A judge upheld the 20-year sentence against the former South Carolina cop who fatally shot Walter Scott, a Black man who ran during a traffic stop back in 2015.
As REVOLT previously reported, Michael Slager appealed his sentence, blaming his lawyers for doing a poor job. He also said his legal team didn’t inform him about a plea offer that could have given him a lesser sentence. However, on Monday (April 19), Judge Richard Gergel wrote in his ruling that he believes Attorney Andy Savage told his client about every plea deal that was offered to him.
Judge Gergel said that Slager caused his own fate, not his legal team.
“What sealed petitioner’s fate regarding malice was not the language of his plea agreement or the performance of his defense counsel, but his own willful act of shooting an unarmed man in the back five times as he ran for his life,” the judge wrote. “Compounding these horrible facts was petitioner’s inconsistent and obviously false statements about the circumstances of the incident, with which he destroyed his credibility.”

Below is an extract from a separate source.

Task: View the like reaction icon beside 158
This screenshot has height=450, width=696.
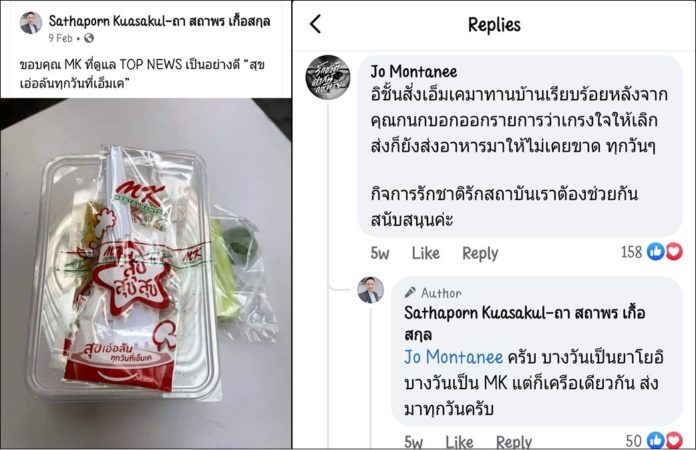Action: (x=656, y=252)
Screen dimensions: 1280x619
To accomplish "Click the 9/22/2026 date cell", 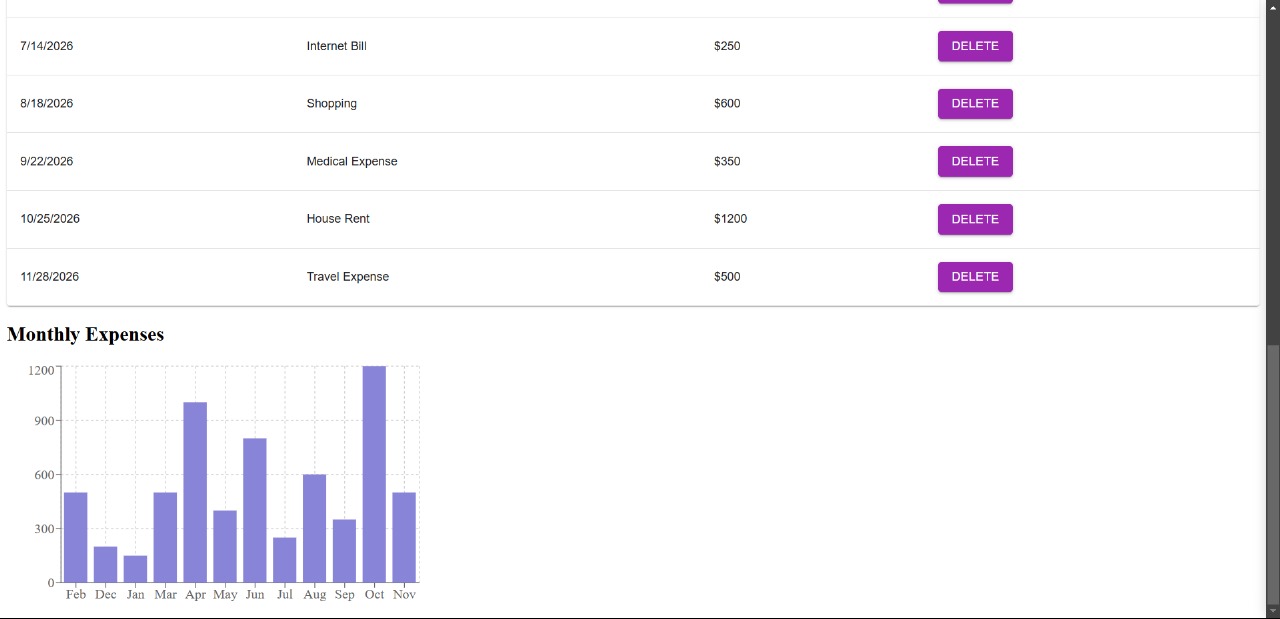I will (x=46, y=161).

Slager shot and killed Scott during a traffic stop over a broken brake light in 2015. The former cop first used his taser against Scott, but it did not work. After a second deployment, Scott fell to the ground, but got up and took off running.
Initially, Slager claimed he shot the 50-year-old in self-defense during a scuffle for his stun gun, but a witness captured the shooting on their cell phone, which refuted his story. The viral video showed Scott running away as Slager shot him in the back multiple times.
Slager later pleaded guilty to violating Scott’s civil rights and the length of his sentence was determined by how Judge David Norton viewed the shooting. Norton ruled the incident as second-degree murder due to the fact that Slager lied about Scott stealing his taser and the fact that the victim was shot in the back five times.